### Exercise requirements:
Pick out every line in the entries below that contains the string "height", and copy each one. Case counts.

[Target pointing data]

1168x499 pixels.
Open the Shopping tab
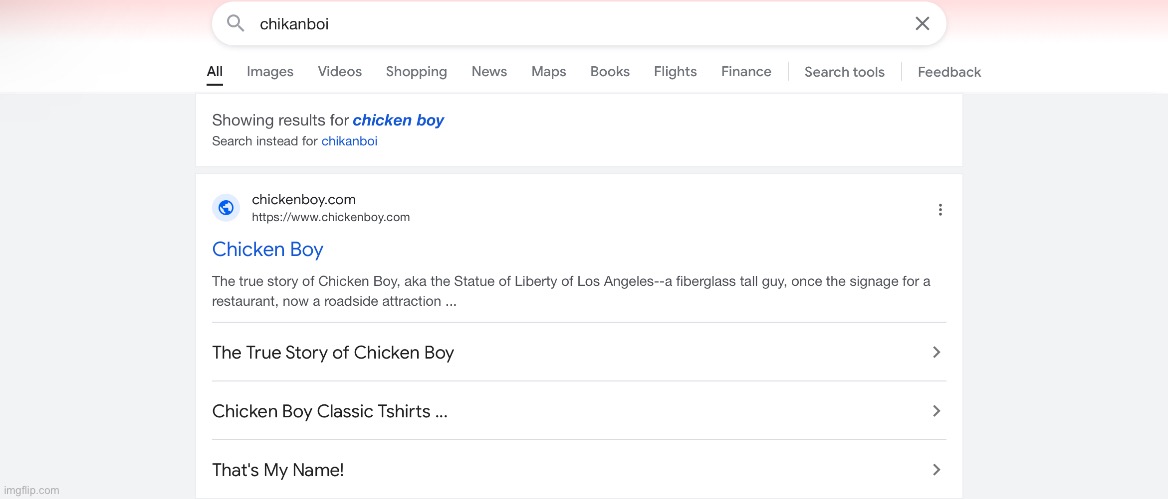pos(416,72)
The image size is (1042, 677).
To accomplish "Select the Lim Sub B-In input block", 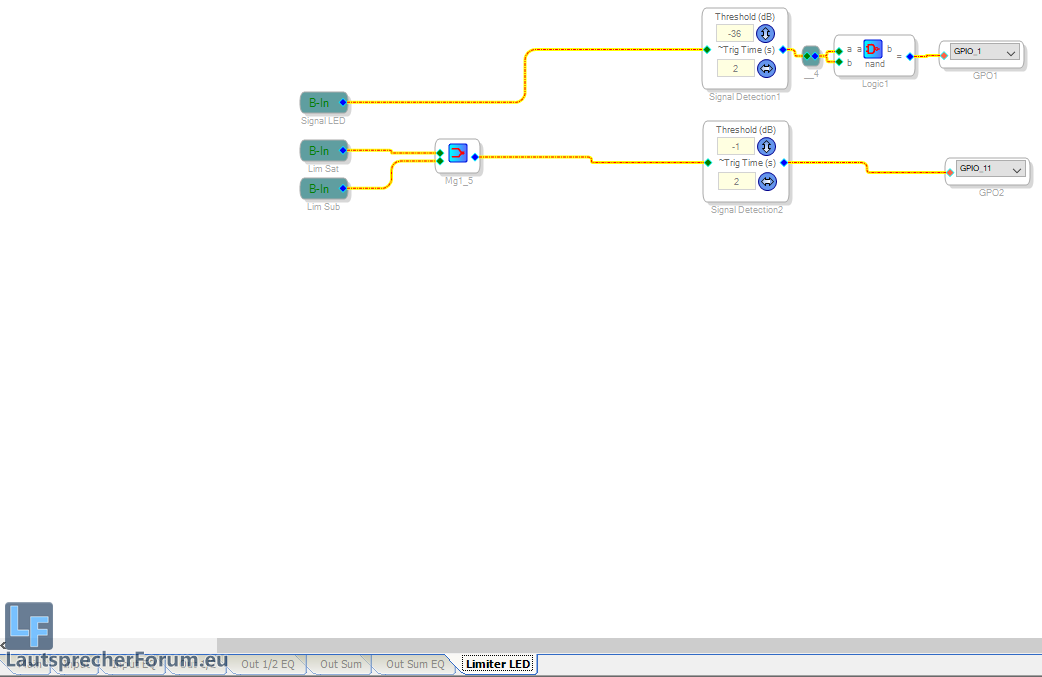I will click(322, 189).
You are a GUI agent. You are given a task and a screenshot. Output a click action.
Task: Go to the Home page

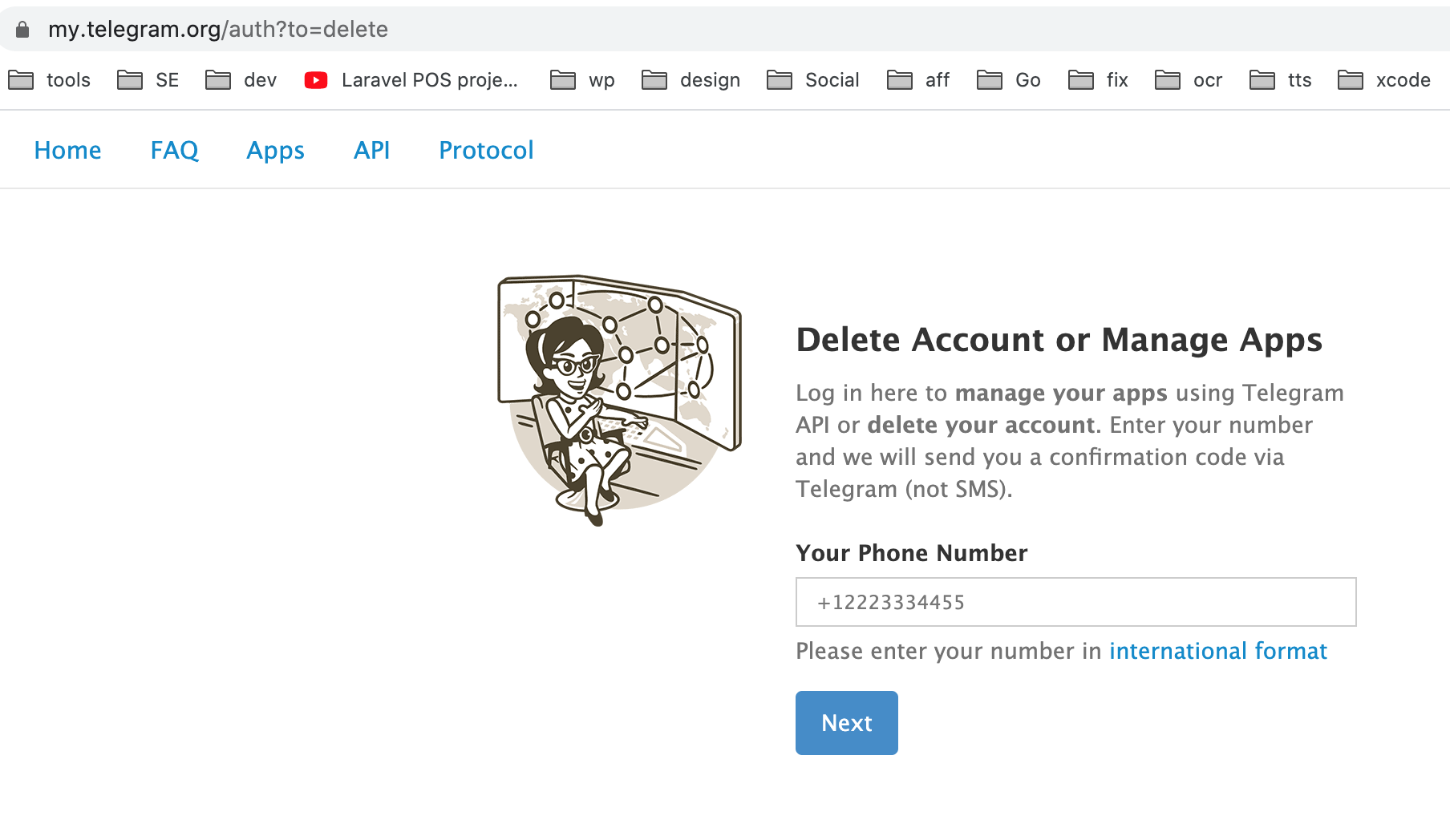(67, 150)
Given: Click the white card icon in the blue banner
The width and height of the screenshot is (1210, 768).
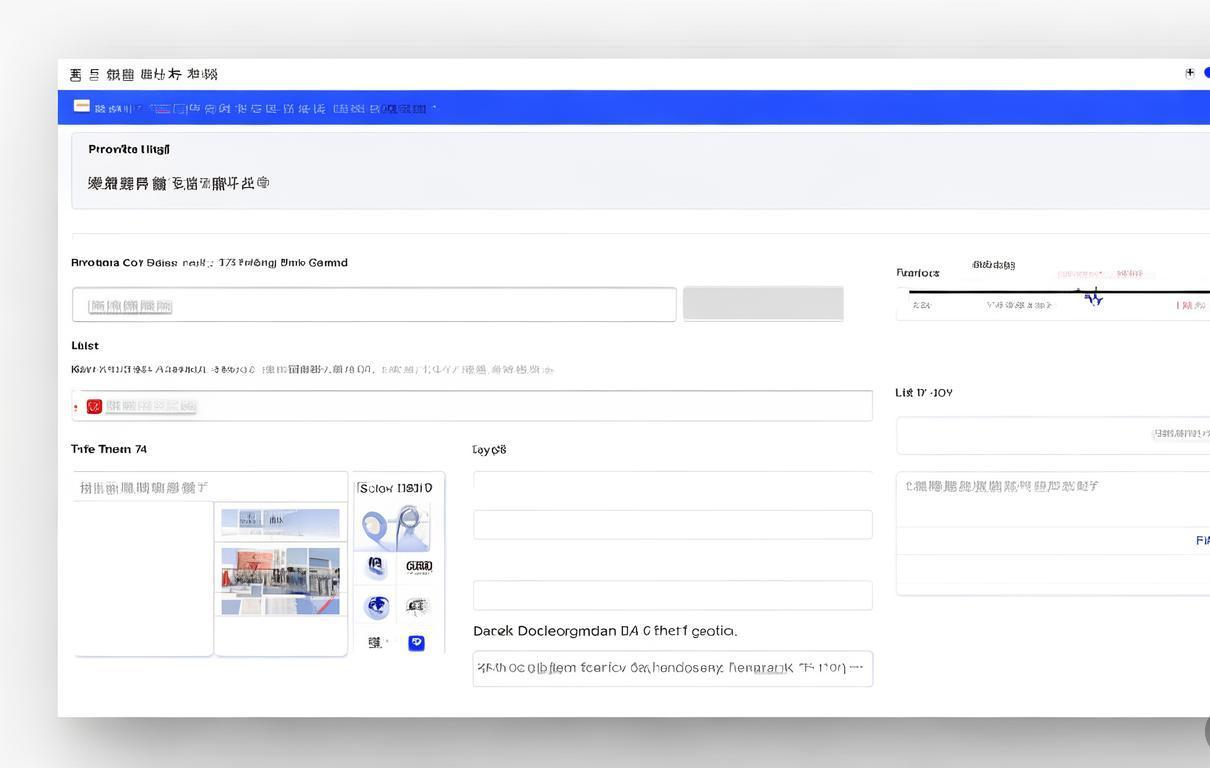Looking at the screenshot, I should tap(82, 106).
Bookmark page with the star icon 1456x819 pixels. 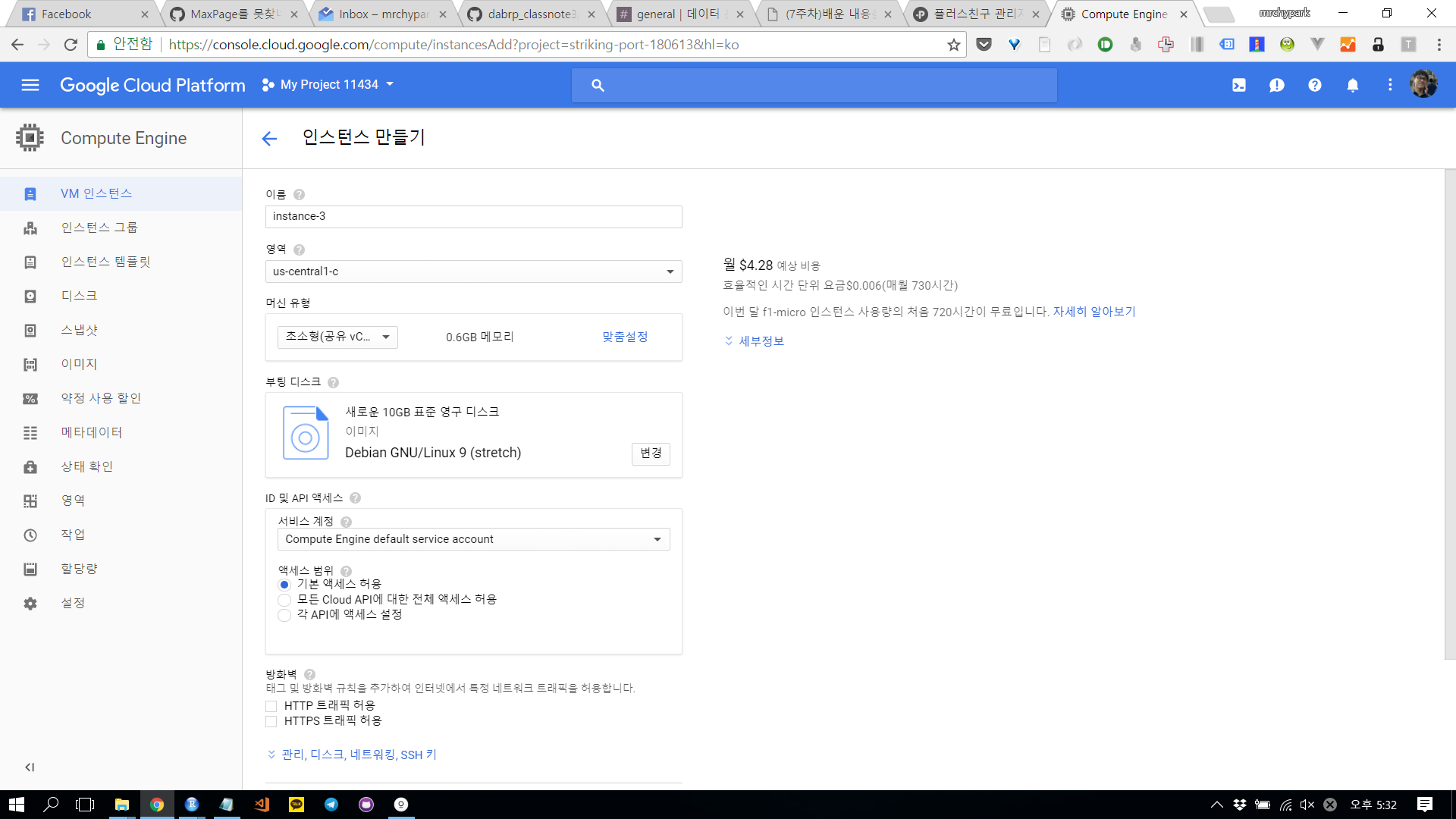click(953, 45)
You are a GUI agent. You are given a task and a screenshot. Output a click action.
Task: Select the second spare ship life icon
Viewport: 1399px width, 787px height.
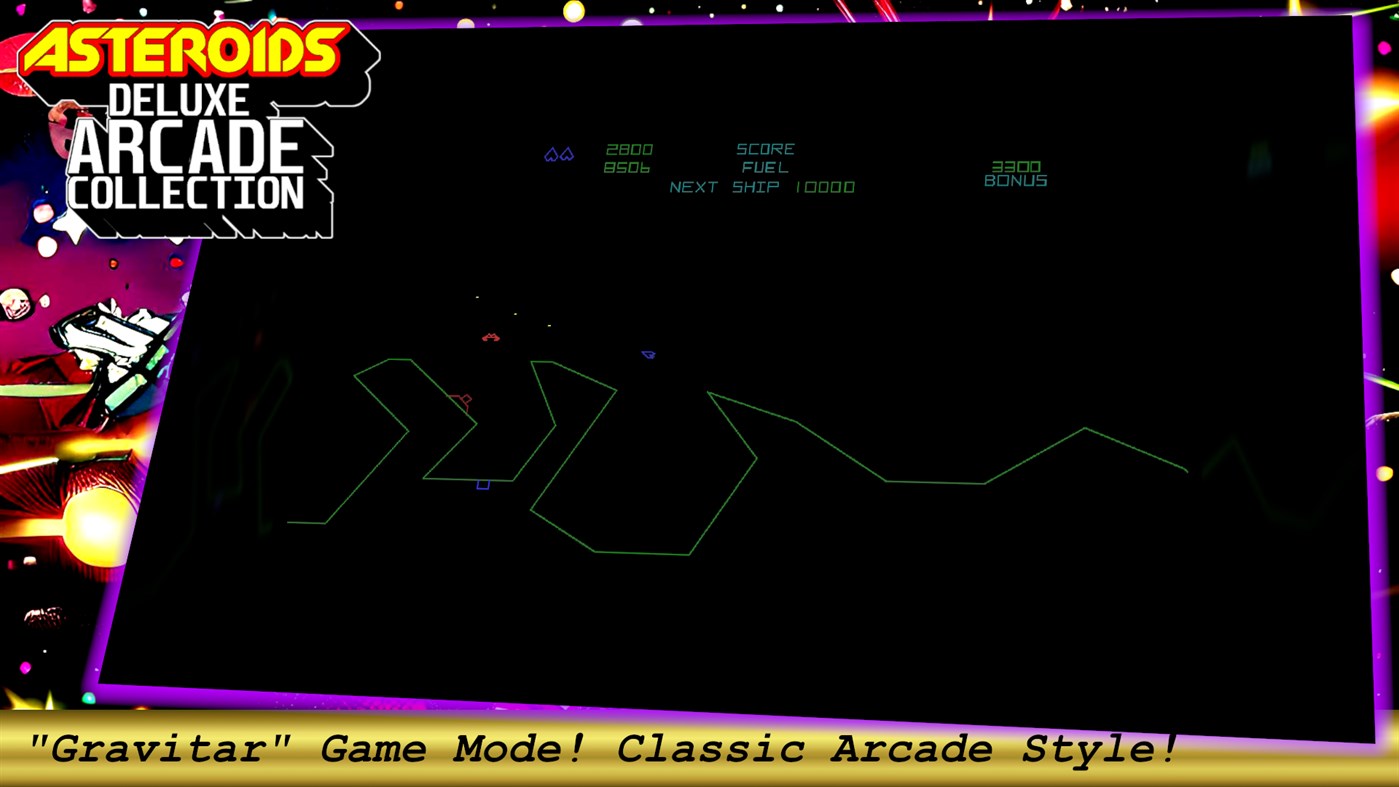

### Expected output:
The width and height of the screenshot is (1210, 768).
Viewport: 1399px width, 787px height.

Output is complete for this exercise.